While blockchain technology is enabling a multitude of innovation throughout society, there exists a problem in the scalability of this technology.

The scalability problem arises from inherent characteristics of current blockchain design. The size of a block determines how much transactional data can be contained in it.

Take into consideration the average size of a transaction, 600 bytes, and the fact that Bitcoin blocks are 1 MB large. After some math this gives Bitcoin, on average, about 4–7 transactions per second (tps). Even then, 7 is a more optimistic number than reality. Financial services giant, Visa, is able to handle around 47,000 transactions per second.

This limit causes a bottleneck in the network, resulting in greater transactional fees and delayed transactions for users. If bitcoin is truly aiming to be a medium of exchange, this issue will need to be addressed. Following are proposals for improving the tps of Bitcoin.


Bitcoin’s Segwit — Methodical Change

Transactional data in a bitcoin block includes many different inputs. One specifically is the digital signature, or as many people know, the users private key. While this is a essential part of the transaction, it is only needed during the validation period.

Segwit proposes that this signature be taken out of the block and placed into a separate block. This would free up space and result in more transactions per block. According to some maths, this would result in roughly a 70% increase in transactions (done here.)

Segwit vs Non-segwit block

Opponents of Segwit cite the complexity of the upgrade as one of the main concerns. On top of that, the lack of importance the signature carries when on in a separate blockchain concerns some because this entices nodes to drop the signature altogether, resulting in the need for specialized nodes to store the signature data. Ultimately, this leads to the opposite of the decentralized network envisioned by Satoshi as these nodes would be few and would need to be trusted to hold such important data.


Increasing the Block Size — Structural Change

credit: newsbtc.com

Nowhere does it say that you cannot implement an increased block size to the bitcoin process. Indeed, there has been a proposal to increase the size to 2 MB from 1 MB. Unlike Segwit, this would require a hard fork of the blockchain.

Since the time it takes to verify a block is based off the difficulty of the mathematical puzzle solved in mining, increasing the block size will increase the amount of transactions per block and transactions per second.
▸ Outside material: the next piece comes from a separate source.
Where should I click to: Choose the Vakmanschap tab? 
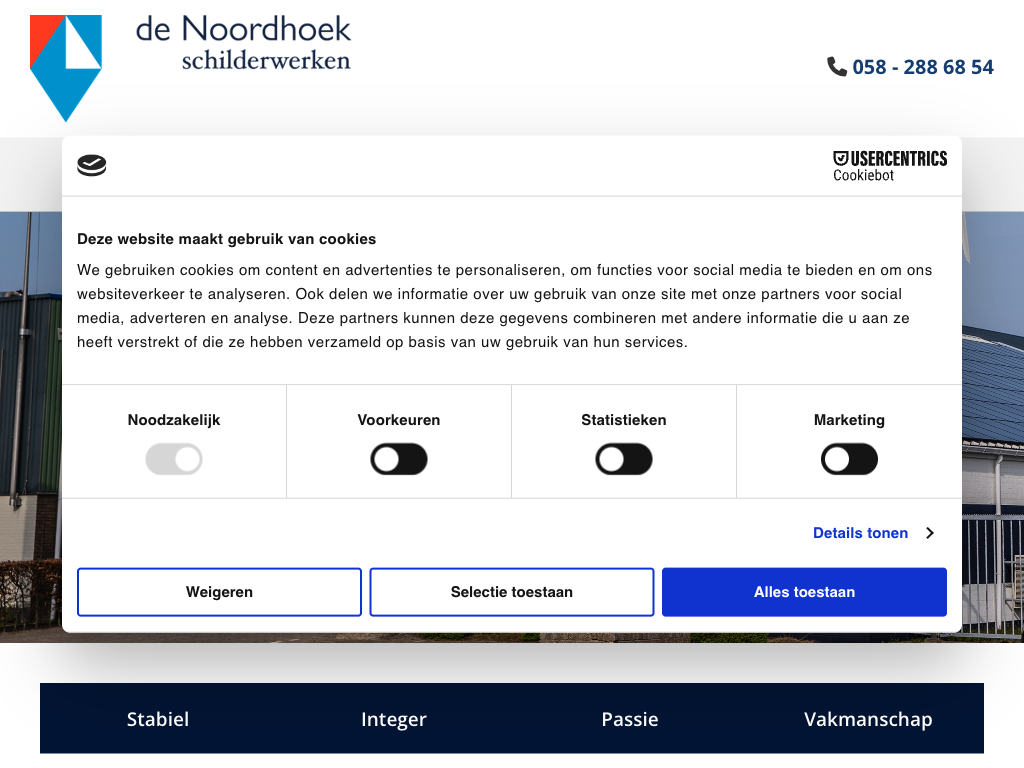pos(867,719)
Some downsides/contentions to this solution include:

  • increased user fees (larger blocks require more mining resources)
  • if mass, worldwide adoption of blockchain occurs, increasing block size is irrelevant in supporting the amount of future transactions
  • full nodes become more costly to operate, leading to less individuals with full nodes and an increase in centralized hashing power

Off Chain — The Lightning Network

credit: http://bitcoinist.com/

We are not limited to changing the blockchain in order to tackle the scalability problem. Introducing methods that interact with the main blockchain are feasible as well. Joseph Poon and Tadge Dryja conceptualized the Lightning Network (LN) as a second layer to be built on top of the current bitcoin network.

In essence, the lightning network is a micro-payments system in which the meat of transactions is handled off the main blockchain.

Imagine you’ve made your millions trading cryptocurrencies and now like to spend your time at bars. The lightning network would be akin to opening a tab at one of these bars. Opening your tab is like beginning a transaction. Now, you can transact as many times as you need until you are finished. Once finished, the final, net change from the transactions is broadcast to the main blockchain.

Final transaction data being broadcast to main chain

Possible cons to such an upgrade:

  • lower fees — this may seem counter-intuitive, but bitcoin is currently sustained by fees paid to miners. Low enough fees pose a threat to the incentive for mining, possibly undermining Bitcoins usability.
  • less transparency — since the LN broadcasts the net effect, you will not see “every” transaction, reducing transparency. Five separate charges of .01 may be broadcast as one single charge of .05.